** Begin Source records **

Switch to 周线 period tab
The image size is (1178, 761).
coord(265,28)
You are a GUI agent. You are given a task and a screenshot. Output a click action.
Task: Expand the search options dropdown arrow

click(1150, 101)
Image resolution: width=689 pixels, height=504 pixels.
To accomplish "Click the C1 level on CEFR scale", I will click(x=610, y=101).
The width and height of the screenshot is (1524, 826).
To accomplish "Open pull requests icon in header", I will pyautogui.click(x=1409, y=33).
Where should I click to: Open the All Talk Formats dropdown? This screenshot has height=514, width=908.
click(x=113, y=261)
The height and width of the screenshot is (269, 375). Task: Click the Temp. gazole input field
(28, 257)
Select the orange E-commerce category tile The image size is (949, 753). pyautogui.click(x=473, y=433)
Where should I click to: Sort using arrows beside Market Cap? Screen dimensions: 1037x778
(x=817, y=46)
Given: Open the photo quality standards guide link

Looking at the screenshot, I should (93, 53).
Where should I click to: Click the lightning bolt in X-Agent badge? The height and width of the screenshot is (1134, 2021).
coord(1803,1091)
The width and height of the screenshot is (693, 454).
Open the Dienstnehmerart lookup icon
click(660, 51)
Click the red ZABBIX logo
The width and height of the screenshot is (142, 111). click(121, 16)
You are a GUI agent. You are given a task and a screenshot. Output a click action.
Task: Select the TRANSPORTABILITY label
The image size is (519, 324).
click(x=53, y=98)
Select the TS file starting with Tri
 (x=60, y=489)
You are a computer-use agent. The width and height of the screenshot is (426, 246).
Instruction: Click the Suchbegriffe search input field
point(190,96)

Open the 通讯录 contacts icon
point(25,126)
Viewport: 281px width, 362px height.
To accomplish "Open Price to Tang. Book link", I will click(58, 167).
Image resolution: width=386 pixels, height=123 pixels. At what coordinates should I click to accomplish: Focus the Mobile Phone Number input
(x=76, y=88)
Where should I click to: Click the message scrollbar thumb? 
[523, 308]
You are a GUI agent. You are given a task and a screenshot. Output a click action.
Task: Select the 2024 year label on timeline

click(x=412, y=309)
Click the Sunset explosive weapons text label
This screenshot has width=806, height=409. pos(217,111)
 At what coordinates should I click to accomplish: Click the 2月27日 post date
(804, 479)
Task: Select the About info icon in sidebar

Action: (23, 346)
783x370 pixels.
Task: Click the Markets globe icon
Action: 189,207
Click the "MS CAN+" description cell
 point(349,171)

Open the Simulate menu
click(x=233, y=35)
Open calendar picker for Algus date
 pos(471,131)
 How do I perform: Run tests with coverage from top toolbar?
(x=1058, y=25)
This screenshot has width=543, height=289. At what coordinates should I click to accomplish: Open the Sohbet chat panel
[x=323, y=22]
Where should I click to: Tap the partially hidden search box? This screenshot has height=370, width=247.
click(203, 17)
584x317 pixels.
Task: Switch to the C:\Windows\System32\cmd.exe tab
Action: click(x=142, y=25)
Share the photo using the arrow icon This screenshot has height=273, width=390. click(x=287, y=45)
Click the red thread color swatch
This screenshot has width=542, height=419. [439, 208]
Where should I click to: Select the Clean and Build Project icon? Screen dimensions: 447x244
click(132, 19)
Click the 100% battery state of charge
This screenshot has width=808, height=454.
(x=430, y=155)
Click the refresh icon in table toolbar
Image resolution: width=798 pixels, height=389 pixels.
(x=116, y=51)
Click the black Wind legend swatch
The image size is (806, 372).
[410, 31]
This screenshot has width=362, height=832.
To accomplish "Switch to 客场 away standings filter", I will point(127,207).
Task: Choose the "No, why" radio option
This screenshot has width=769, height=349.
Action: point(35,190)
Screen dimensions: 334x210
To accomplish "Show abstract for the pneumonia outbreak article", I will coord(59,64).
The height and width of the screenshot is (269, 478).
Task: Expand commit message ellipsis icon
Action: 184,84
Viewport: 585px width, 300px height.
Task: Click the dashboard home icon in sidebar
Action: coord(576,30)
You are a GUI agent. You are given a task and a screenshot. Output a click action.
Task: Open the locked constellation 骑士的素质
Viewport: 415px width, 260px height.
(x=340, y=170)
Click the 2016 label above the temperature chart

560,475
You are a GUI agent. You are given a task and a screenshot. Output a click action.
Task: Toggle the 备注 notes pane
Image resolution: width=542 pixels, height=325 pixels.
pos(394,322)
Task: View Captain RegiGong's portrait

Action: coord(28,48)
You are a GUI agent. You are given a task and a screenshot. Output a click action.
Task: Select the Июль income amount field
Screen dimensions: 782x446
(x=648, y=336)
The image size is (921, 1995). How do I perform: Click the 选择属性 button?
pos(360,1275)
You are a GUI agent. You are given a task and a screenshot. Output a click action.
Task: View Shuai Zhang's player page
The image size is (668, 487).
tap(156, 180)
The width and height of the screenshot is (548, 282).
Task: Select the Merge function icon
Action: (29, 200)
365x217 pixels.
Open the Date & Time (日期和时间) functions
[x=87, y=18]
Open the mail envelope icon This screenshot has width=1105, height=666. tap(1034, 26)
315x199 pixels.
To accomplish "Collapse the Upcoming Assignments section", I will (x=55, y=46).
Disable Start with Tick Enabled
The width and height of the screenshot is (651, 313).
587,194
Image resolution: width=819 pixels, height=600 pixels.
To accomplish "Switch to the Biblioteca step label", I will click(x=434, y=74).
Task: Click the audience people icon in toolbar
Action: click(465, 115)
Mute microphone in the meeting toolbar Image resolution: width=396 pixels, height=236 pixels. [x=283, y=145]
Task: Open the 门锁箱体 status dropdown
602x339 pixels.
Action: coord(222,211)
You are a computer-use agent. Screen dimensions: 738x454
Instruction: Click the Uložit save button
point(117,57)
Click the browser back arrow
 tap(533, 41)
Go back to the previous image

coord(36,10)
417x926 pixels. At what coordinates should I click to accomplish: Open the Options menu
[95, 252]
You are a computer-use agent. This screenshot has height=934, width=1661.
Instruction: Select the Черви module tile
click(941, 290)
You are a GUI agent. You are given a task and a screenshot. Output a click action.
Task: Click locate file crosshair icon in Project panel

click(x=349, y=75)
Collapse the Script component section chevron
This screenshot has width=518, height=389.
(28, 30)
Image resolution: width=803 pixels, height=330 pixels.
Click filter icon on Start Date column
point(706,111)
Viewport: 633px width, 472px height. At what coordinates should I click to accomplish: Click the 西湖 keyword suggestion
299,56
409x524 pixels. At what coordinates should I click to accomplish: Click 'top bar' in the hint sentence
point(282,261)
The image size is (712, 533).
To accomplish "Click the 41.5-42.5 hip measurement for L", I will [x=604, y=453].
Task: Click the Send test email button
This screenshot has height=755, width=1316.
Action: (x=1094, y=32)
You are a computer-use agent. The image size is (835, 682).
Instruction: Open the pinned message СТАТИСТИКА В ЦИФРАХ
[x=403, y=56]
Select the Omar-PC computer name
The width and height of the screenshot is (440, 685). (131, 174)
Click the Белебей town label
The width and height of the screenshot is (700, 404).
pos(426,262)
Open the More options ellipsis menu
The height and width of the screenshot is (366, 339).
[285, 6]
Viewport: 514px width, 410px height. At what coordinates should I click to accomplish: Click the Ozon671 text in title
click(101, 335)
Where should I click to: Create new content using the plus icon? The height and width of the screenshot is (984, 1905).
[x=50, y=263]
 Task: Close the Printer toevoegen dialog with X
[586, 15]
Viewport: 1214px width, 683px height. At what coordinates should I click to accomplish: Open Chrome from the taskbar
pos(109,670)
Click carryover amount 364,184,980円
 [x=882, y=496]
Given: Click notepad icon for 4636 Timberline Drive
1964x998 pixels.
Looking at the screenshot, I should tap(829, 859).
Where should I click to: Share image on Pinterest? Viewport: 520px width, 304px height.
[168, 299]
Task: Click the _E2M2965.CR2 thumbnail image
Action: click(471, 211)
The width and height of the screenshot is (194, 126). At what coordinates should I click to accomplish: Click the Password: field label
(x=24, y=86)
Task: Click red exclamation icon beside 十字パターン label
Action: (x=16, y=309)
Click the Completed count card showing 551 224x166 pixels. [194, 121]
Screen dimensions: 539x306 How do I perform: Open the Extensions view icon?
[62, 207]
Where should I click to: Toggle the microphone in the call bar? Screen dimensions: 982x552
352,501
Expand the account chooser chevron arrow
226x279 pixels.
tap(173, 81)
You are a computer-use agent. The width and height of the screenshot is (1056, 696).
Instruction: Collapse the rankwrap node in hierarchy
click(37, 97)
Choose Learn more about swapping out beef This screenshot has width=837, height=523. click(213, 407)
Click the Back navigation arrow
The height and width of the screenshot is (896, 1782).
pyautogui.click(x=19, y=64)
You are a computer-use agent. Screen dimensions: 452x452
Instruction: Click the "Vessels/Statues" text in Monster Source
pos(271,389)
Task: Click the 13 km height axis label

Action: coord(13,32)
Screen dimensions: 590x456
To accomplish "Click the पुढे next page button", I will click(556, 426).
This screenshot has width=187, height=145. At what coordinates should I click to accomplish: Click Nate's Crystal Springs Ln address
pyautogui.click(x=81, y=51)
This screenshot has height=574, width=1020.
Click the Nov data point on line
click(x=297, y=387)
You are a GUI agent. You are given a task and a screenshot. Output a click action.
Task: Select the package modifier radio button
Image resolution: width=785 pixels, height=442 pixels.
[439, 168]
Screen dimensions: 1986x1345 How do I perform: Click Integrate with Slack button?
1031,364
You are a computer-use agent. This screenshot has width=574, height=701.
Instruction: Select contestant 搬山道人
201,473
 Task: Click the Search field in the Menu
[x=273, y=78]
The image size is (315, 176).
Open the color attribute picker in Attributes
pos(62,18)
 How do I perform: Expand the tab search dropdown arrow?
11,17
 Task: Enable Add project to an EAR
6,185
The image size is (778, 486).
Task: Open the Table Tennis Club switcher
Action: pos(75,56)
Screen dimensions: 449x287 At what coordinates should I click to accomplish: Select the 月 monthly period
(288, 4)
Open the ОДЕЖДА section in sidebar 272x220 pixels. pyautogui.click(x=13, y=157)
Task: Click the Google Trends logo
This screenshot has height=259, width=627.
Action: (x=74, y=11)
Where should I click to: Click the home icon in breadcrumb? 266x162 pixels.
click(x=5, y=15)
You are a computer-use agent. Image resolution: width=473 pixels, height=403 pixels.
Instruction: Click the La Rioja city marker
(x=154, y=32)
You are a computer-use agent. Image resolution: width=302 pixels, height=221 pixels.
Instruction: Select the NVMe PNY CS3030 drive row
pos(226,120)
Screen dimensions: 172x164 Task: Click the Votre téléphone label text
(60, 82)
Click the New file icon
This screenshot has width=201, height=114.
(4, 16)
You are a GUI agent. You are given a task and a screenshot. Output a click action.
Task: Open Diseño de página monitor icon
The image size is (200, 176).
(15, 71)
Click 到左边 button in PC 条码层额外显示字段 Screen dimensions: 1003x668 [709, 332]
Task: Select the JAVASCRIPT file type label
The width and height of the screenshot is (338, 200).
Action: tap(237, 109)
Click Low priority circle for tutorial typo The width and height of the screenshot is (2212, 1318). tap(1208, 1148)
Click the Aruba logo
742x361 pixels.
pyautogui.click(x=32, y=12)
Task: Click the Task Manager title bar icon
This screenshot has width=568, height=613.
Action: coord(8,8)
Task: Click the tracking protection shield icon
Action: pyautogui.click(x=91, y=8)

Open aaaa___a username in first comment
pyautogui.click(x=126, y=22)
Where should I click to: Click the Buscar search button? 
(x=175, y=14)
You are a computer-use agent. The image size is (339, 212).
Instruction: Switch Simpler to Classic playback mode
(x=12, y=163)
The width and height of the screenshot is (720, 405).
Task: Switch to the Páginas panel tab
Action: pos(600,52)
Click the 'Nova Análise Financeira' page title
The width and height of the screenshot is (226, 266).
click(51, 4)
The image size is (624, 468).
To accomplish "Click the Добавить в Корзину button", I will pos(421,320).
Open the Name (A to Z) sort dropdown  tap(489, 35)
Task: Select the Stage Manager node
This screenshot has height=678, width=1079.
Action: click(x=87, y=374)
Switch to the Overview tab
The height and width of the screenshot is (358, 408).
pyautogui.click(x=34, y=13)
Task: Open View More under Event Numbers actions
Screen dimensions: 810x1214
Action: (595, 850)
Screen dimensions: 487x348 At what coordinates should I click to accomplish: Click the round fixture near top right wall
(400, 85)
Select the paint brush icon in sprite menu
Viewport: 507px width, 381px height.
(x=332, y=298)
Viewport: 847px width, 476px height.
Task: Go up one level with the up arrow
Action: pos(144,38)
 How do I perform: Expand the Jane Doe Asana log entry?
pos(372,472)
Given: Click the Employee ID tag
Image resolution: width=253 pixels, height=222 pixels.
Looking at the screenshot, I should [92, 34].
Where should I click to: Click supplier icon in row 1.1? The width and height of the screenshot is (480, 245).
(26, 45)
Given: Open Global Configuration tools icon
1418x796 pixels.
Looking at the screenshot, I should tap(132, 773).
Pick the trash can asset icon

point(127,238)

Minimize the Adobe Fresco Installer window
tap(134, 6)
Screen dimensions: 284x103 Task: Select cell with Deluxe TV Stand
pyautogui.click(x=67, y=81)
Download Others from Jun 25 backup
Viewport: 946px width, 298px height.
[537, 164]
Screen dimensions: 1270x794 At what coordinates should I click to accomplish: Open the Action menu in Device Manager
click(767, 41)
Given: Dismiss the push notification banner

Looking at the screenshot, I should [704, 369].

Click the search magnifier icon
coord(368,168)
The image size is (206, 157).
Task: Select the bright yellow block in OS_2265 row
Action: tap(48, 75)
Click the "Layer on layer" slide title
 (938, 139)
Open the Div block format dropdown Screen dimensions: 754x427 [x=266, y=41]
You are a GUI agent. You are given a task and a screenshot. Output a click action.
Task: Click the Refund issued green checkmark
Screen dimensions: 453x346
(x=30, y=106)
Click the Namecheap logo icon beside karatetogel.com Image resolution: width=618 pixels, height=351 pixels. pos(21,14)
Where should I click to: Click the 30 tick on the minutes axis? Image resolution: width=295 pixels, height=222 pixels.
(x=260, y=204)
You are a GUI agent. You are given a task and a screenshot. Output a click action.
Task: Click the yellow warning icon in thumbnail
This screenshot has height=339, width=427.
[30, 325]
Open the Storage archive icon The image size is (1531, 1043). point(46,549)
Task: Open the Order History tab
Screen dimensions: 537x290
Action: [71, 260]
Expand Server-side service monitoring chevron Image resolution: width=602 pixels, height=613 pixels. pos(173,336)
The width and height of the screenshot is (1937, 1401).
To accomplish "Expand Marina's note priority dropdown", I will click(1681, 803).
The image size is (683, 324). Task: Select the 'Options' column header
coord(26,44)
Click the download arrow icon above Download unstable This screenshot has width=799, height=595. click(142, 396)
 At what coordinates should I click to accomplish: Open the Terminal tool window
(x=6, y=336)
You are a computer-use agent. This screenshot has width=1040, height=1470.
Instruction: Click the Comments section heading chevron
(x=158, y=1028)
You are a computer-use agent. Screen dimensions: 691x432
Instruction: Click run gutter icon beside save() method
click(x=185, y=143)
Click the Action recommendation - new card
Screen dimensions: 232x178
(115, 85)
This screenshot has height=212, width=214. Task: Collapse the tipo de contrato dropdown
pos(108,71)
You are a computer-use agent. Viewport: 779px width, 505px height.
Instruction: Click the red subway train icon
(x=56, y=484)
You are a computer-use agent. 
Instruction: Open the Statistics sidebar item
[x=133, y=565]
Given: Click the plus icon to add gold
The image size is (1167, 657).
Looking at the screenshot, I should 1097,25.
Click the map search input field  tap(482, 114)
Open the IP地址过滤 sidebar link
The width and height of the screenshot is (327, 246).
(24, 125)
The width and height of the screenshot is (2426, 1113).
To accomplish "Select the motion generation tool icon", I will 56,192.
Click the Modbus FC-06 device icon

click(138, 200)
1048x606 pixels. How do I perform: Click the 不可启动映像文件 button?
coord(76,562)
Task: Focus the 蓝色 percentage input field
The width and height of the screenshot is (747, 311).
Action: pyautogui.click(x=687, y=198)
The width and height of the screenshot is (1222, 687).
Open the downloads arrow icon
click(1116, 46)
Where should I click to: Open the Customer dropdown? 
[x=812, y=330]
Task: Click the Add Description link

** End Source records **

**Goal:** Take the lines of the listing starting with the line containing "Terminal tool window" and going through the line containing "(x=158, y=1028)", and write them out again with "Comments" swapped for "Replies", leaving everything else the same.

**The completed task:**
 At what coordinates should I click to accomplish: Open the Terminal tool window
(x=6, y=336)
You are a computer-use agent. This screenshot has width=1040, height=1470.
Instruction: Click the Replies section heading chevron
(x=158, y=1028)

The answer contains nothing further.